When you reach the line that contains "The width and height of the screenshot is (1456, 814)." in the entries below, begin returning lines exactly as written and continue through the last one.
(Working data Opens)
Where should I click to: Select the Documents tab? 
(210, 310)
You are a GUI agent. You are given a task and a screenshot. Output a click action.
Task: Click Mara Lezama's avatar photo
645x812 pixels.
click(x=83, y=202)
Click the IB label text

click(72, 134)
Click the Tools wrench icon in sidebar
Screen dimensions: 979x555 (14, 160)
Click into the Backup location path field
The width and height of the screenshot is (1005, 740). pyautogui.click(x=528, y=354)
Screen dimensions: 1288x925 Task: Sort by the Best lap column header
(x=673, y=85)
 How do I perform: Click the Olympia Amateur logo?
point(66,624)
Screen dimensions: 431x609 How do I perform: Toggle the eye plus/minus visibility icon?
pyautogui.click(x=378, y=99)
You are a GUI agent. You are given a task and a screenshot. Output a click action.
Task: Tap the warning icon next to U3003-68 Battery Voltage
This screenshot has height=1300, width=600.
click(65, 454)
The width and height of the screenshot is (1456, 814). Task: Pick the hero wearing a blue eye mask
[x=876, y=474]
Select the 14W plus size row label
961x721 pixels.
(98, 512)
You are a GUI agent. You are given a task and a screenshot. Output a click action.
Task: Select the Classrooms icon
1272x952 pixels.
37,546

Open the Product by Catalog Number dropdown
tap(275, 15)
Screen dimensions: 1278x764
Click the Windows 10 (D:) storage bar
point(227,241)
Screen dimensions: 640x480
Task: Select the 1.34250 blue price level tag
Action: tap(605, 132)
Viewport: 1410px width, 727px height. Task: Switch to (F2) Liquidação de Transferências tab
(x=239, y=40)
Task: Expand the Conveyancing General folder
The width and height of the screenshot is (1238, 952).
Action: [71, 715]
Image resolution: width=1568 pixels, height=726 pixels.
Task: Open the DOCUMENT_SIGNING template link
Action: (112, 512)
(Working data Closes)
**Result below**
The width and height of the screenshot is (1456, 814). Task: Pick the hero wearing a blue eye mask
[x=876, y=474]
Select the 14W plus size row label
961x721 pixels.
(98, 512)
You are a GUI agent. You are given a task and a screenshot. Output a click action.
Task: Select the Classrooms icon
1272x952 pixels.
37,546

Open the Product by Catalog Number dropdown
tap(275, 15)
Screen dimensions: 1278x764
Click the Windows 10 (D:) storage bar
point(227,241)
Screen dimensions: 640x480
Task: Select the 1.34250 blue price level tag
Action: tap(605, 132)
Viewport: 1410px width, 727px height. Task: Switch to (F2) Liquidação de Transferências tab
(x=239, y=40)
Task: Expand the Conveyancing General folder
The width and height of the screenshot is (1238, 952).
Action: [71, 715]
Image resolution: width=1568 pixels, height=726 pixels.
Task: Open the DOCUMENT_SIGNING template link
Action: (112, 512)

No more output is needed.